[Extrait fourni]
◇ ◇ ◇ ◇

Jacques Leclerc, chapitre 10, «Le genre et le nombre»
Remarques préalables:
Dans son glossaire, Leclerc définit la morphologie comme suit: «1. Étude de la forme des mots, par opposition à l’étude des fonctions [grammaticales] ou syntaxe. 2. Description des règles et des formes diverses que prennent les mots selon les catégories de genre, de nombre, de temps, de personne, etc.». Il s’ensuit que la morphologie étudie surtout le système nominal (= la forme des noms, adjectifs et leurs déterminants) et le système verbal (= la forme du verbe et ses éléments dépendants: pronoms, auxiliaires, adverbes d’intensité, etc.)
Les morphèmes constituent des unités minimales de signification (comme les phonèmes sont des unités minimales de son, à valeur différenciative).

◇ ◇ ◇ ◇

[Consigne A] Recopiez le passage de l'extrait qui commence par «Jacques Leclerc, chapitre» et se poursuit jusqu'à «à valeur différenciative).», en substituant «morphosyntaxe» à «morphologie».
[Consigne B] Pour chaque affirmation, répondez par oui ou non selon l'extrait et citez les mots qui tranchent : (i) les phonèmes sont présentés comme des unités minimales de son ; (ii) Leclerc oppose la morphologie à l'étude de la prononciation ; (iii) les auxiliaires font partie du système verbal.
Les données n'interviennent en rien dans ce travail.

[Section des données]
◇ ◇ ◇ ◇

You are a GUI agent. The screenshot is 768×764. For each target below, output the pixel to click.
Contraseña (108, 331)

◇ ◇ ◇ ◇

[Résultat final A]
Jacques Leclerc, chapitre 10, «Le genre et le nombre»
Remarques préalables:
Dans son glossaire, Leclerc définit la morphosyntaxe comme suit: «1. Étude de la forme des mots, par opposition à l’étude des fonctions [grammaticales] ou syntaxe. 2. Description des règles et des formes diverses que prennent les mots selon les catégories de genre, de nombre, de temps, de personne, etc.». Il s’ensuit que la morphosyntaxe étudie surtout le système nominal (= la forme des noms, adjectifs et leurs déterminants) et le système verbal (= la forme du verbe et ses éléments dépendants: pronoms, auxiliaires, adverbes d’intensité, etc.)
Les morphèmes constituent des unités minimales de signification (comme les phonèmes sont des unités minimales de son, à valeur différenciative).

[Résultat final B]
(i) Oui : «les phonèmes sont des unités minimales de son».
(ii) Non : «par opposition à l’étude des fonctions [grammaticales] ou syntaxe».
(iii) Oui : «la forme du verbe et ses éléments dépendants: pronoms, auxiliaires».